Do you have logs from right before this happened? Ideally as text, screenshots are painful to work with.
Should be addressed by Improve error handling by nazar-pc · Pull Request #2639 · subspace/subspace · GitHub
For me, the whole farmer process exit.
This happened many times on one of my machine, maybe because there is something wrong with sata power cable, every one day or so, a disk would be drops out and the farmer would exit, I would have to re-plugin the disk and re-launch farmer.
It would be great if we can keep farmer running with the left disks with a warning message.

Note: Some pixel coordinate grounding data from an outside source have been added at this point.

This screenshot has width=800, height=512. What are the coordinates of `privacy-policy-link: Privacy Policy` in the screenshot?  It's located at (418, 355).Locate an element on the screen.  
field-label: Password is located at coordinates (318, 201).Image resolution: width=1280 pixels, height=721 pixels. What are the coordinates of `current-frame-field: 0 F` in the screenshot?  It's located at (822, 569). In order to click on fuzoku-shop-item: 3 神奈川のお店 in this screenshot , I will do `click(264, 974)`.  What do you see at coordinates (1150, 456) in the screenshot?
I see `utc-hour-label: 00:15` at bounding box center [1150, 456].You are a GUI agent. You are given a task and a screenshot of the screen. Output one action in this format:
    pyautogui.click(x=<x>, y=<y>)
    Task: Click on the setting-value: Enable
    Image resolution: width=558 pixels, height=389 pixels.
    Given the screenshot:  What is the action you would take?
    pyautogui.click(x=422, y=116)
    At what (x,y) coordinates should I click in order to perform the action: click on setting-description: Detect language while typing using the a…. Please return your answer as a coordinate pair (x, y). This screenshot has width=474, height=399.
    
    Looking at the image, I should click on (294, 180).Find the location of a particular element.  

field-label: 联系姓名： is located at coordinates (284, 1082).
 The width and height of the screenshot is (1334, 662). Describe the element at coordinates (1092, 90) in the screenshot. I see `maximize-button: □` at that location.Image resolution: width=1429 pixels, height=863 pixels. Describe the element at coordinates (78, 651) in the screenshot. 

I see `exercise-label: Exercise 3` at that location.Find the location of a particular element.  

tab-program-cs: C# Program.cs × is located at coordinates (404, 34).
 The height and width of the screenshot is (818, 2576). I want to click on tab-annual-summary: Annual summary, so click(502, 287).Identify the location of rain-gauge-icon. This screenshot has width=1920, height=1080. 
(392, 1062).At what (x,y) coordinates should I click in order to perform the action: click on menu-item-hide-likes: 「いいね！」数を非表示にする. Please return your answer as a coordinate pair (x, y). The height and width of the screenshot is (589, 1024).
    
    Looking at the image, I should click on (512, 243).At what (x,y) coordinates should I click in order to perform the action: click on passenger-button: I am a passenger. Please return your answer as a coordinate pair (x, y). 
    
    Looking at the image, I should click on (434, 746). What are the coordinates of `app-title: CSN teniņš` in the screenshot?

Below is the log when this happens:
2024-03-24T21:07:32.765924Z INFO {farm_index=0}: subspace_farmer::reward_signing: Successfully signed reward hash 0xf43feccf866e52102357bee67d000e25013c648ea0a9af0fb43db88a19feeb1b
2024-03-24T23:12:03.557530Z INFO {farm_index=1}: subspace_farmer::reward_signing: Successfully signed reward hash 0x9c20001740f45e709b180b013b08152c8f182af7f3b94a2b809b7ead21a4848c
2024-03-24T23:17:20.192270Z WARN subspace_networking::behavior::persistent_parameters: Failed to flush known peers to disk error=A device which does not exist was specified. (os error 433)
Error: Low-level auditing error: Failed read s-bucket 34783 of sector 330: A device which does not exist was specified. (os error 433)
Caused by:
Failed read s-bucket 34783 of sector 330: A device which does not exist was specified. (os error 433)
You should definitely look into that. While we can make code behave better in those cases, we’ll not be able to make missing drive re-appear again.